This cross-sectional survey explored the attitudes, knowledge and reported practice of mental health workers concerning sexual health and HIV issues for people with serious mental illness
Keywords: HIV, STIs, mental health, sexual health
Over the past few years, there has been a dramatic increase in new cases of sexually transmitted infections (STIs), including gonorrhoea, chlamydia, syphilis and HIV.
The UK national strategies around sexual health and HIV prevention do not mention people with serious mental illness as a high-risk group. However, the study authors point out that a significant proportion of people in this group are sexually active and participate in HIV-risk behaviours, citing several studies to support this.
Little is known about mental health workers’ attitudes, knowledge and practice towards sexual health and HIV prevention. It is important to identify these as a step in highlighting their training and service development needs.
This survey investigates mental health workers’ attitudes, knowledge and reported practice concerning HIV and other STIs in people with serious mental illness.
A questionnaire was developed and distributed to 650 mental health workers in 20 randomly selected clinical areas in a London-based NHS mental health service for working-age adults.
The questionnaire contained 42 statements that were organised into five subscales:
- Attitudes to sexual health promotion;
- Knowledge about HIV/Aids;
- Knowledge about risk behaviours and risk factors for HIV infection;
- Reported sexual health promotion practice.
There were also two open-ended questions about what training, services and resources should be available for preventing STI and HIV infection in people with serious mental illness.
A total of 44% of workers responded of whom just over half were registered nurses. About half were from acute adult inpatient services and one-third were from community mental health teams.
Most workers (80%) agreed that promoting sexual health was part of their role but the majority reported that they did not engage in sexual health promotion activities with people with serious mental illness. Overall, there were positive attitudes to sexual health promotion and the majority reported feeling comfortable discussing these issues.
Most were knowledgeable about the risk factors and risk behaviours for HIV infection. However, 72% did not consider that people with schizophrenia were more likely to engage in high-risk sexual behaviour and 92% were not aware of the higher prevalence of HIV in people with this condition.
Most respondents reported that they always wore gloves when carrying out most clinical procedures. However, only 61% reported wearing gloves when giving an injection.

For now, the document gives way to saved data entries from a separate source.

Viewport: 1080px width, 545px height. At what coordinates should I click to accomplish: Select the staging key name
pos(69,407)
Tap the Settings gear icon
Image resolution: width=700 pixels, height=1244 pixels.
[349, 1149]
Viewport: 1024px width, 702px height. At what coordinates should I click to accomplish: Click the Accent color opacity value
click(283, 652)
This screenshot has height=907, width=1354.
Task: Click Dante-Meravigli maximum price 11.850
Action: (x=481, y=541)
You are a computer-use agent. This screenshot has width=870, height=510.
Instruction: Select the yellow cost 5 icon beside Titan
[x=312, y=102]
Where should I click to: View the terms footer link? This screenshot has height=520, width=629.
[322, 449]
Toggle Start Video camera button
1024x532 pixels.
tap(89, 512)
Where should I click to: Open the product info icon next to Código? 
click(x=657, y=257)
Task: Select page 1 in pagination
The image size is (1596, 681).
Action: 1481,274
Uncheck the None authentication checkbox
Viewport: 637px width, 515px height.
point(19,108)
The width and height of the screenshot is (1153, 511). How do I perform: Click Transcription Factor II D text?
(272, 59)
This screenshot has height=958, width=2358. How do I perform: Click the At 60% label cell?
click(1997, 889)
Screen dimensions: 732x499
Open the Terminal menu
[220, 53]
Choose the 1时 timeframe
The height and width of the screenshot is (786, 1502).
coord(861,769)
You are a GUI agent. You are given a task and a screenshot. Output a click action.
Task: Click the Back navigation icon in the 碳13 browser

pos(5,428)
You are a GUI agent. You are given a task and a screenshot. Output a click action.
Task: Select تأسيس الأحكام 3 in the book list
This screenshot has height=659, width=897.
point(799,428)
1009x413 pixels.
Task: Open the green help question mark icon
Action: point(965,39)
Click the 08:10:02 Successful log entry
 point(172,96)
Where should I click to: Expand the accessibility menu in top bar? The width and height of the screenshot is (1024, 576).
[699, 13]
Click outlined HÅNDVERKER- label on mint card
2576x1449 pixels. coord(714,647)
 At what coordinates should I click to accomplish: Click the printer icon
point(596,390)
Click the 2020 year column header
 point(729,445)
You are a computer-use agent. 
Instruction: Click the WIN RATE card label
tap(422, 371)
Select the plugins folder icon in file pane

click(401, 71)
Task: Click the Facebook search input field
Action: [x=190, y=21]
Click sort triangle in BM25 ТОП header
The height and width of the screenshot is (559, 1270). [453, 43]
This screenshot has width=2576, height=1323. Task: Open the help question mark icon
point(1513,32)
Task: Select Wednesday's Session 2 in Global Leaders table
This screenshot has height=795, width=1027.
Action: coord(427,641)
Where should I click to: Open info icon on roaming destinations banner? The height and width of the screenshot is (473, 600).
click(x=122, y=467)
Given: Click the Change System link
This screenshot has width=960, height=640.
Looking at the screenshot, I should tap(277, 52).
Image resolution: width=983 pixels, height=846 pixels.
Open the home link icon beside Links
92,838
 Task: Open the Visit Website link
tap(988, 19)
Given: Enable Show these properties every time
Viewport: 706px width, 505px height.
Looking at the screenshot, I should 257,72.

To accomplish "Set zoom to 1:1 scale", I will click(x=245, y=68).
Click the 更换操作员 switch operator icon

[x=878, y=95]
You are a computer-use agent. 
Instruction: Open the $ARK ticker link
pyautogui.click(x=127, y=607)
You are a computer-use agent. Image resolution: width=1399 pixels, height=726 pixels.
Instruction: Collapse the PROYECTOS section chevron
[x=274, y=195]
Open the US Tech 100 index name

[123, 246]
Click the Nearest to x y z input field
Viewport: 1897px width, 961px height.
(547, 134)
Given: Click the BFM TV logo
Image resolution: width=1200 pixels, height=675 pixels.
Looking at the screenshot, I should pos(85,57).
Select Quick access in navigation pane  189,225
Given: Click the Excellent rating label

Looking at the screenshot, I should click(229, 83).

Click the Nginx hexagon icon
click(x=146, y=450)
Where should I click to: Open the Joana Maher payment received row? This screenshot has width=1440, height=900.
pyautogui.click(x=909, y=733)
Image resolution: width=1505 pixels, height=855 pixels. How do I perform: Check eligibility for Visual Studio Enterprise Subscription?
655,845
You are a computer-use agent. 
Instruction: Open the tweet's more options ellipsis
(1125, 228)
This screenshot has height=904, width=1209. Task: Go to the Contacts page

A significant proportion of respondents said that they wanted training in general issues around sexual health promotion, STIs and HIV. In terms of resources, they suggested a range of ideas, including information leaflets for service users, which was the most frequent response.
Psychiatrists were significantly more knowledgeable than all other professional groups. Respondents aged 30 and younger had significantly better knowledge about HIV in schizophrenia than those aged 31–40 years.
People with serious mental illness are at an increased risk of HIV and other STIs. The study authors state that mental health workers have an important role to play in promoting sexual health in this group as part of routine care. However, they point out that this survey suggests that practitioners lack awareness of the increased risks in this group.
Not only does the lack of awareness of HIV risk in people with serious mental illness mean that service users are not routinely accessing sexual health information and intervention, but also it means that mental health workers may be putting themselves at risk of infection.
With STIs on the increase in the UK, these practitioners need training to provide sexual health promotion to people with serious mental illness.
Hughes and Gray (2009) conclude that it is vital that sexual health promotion is prioritised in mental health services. There also needs to be national recognition of the vulnerabilities and increased risks of HIV and STIs in people with serious mental illness.
- Mental health workers’ knowledge about HIV/Aids in people with schizophrenia is poor. This lack of awareness means that practitioners may be putting themselves at risk of infection.
- The majority of workers in this survey were not generally engaged in promoting sexual health with people with serious mental illness.
- Practitioners need training to increase their awareness of the risk of HIV, STIs and other bloodborne viruses in this group.
- There need to be improved links between sexual health services (such as GUM) and mental health services.
Hughes, E., Gray, R. (2009) HIV prevention for people with serious mental illness: a survey of mental health workers’ attitudes, knowledge and practice. Journal of Clinical Nursing; 18: 4, 591–600.